How to promote behaviour change towards sustainable climate-friendly and healthy diets? Comparison of different intervention strategies

Lucile Marty, Researcher at INRAE, Centre for Taste and Feeding Behavior (CSGA), Dijon

Cycle de séminaire Climat & Santé organisé par l’Institut de Biologie de l’ENS et le département de Géosciences de l’ENS.

       

Date de début 06/11/2025 11:00
Date de fin 06/11/2025
Organisateur Département de Géosciences et Institut de Biologie de l'ENS
Lieu ENS-PSL - 24 rue Lhomond - salle Claude Froidevaux - E314

Description

Current food systems, encompassing all activities that relate to production, processing, distribution, preparation and consumption of food, are threatening both population and planet health by being responsible for millions of deaths each year and for a third of global anthropogenic greenhouse gas emissions. In this context, and in line with United Nations Sustainable Development Goals 1 to 4, FAO and WHO have outlined targets for sustainable diets defined as promoting individuals’ health and well-being, having low environmental impact, being accessible to all and culturally acceptable. Specifically, sustainable diets need to include more plant-based ingredients, vegetables, fruits, wholegrains, and pulses and should be limited in red meat, processed meat, salt, added sugar, and high-fat animal products as puts forward by the EAT-Lancet Commission. Millions of lives and a large share of greenhouse gas emissions from Western diets could be saved each year through individual behaviour change towards sustainable diets. However, there is still much debate regarding how this shift can be achieved. What would it take for individuals to shift from their current diet to an alternative diet? How can motivation be enhanced? Are public institutions capable of encouraging this shift?

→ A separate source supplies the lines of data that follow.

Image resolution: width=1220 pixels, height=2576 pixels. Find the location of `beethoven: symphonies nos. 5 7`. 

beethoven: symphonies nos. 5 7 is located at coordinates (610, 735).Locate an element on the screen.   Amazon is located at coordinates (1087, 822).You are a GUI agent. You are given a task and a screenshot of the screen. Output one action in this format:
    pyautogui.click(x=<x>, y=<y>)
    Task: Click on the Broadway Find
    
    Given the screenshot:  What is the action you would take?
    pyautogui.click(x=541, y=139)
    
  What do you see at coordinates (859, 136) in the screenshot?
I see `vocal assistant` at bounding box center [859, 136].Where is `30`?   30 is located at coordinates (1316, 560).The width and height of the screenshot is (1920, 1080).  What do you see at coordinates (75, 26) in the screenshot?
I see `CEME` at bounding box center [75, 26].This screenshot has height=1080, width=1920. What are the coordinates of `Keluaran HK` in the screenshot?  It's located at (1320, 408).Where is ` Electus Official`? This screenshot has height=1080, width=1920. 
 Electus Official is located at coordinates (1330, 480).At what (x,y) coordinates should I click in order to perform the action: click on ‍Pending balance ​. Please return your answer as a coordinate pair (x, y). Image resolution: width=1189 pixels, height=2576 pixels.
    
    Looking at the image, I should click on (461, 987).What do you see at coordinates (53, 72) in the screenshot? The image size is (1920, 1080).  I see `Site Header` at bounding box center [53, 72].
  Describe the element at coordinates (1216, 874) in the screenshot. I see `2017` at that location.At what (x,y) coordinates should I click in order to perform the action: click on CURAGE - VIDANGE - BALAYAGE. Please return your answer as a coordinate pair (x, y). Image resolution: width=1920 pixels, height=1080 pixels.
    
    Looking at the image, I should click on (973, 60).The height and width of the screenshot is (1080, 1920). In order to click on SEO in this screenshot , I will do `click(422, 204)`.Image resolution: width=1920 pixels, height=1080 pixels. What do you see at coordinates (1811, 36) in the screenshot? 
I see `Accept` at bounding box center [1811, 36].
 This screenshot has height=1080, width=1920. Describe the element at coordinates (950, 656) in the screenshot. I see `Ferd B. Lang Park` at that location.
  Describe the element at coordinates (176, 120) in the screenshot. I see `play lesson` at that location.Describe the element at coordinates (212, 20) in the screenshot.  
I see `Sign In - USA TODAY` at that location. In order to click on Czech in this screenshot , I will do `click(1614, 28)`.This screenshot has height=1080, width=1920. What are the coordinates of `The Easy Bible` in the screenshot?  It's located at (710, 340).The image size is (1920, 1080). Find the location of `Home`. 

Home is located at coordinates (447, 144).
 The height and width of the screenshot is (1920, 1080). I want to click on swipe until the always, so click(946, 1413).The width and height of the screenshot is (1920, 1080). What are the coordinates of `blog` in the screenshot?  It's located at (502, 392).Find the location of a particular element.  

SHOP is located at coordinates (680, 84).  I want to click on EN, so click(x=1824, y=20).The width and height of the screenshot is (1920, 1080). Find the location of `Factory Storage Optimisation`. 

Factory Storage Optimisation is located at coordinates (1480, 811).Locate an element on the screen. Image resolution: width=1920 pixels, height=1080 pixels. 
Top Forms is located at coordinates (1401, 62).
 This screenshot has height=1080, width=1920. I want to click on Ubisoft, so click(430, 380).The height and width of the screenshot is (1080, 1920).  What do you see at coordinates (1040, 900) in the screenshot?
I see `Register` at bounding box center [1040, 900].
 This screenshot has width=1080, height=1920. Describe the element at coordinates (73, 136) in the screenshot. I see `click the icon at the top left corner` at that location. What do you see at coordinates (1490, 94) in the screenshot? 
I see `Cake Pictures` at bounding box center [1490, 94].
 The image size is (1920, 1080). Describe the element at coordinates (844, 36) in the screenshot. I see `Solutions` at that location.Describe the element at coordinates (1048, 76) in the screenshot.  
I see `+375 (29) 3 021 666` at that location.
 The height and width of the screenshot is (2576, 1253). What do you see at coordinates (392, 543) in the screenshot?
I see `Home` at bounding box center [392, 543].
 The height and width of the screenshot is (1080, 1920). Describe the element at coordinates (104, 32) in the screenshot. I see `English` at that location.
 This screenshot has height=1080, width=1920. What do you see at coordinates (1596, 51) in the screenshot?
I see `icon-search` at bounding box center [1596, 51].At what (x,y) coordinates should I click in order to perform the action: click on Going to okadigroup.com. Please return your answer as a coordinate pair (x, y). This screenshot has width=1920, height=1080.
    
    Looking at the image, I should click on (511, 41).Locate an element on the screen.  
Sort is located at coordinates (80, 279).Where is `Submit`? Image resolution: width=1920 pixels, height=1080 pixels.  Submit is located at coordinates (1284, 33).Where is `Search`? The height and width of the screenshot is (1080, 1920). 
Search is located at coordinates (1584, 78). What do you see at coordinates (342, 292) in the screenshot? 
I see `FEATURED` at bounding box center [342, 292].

In this talk I will briefly describe factors influencing food choices and human behaviour models that can be used to develop theory-based interventions and policies to promote healthier and more sustainable diets. I will then present three examples of behavioural intervention research I have been conducting in the past few years.

Free sandwiches will be served after the talk !

Informations supplémentaires

About the seminar cycle – Approaches and methods to quantify links between climate change and health
(see the poster here: https://hub.bio.ens.psl.eu/index.php/s/sYgLyB4ZxYirtgy)

Climate change will have major impacts on human health, and already started to do so. Documenting these impacts, but also the implications that adaptation and mitigation policies may have on human health, is therefore a major issue to feed public decision related to climate change preparedness, adaptation and mitigation.

This short seminar cycles aims at introducing the approaches and methods developed and used at PARSEC (Paris Research on Health, Environment and Climate) in order to foster collaborations with members of other departments and disciplines.

PARSEC is a new research structure dedicated to producing knowledge at the intersection of climate change and health, and supported by the École Normale Supérieure (ENS-PSL) and Inserm (the French National Institute of Health and Medical Research), and directed by Rémy Slama (IBENS).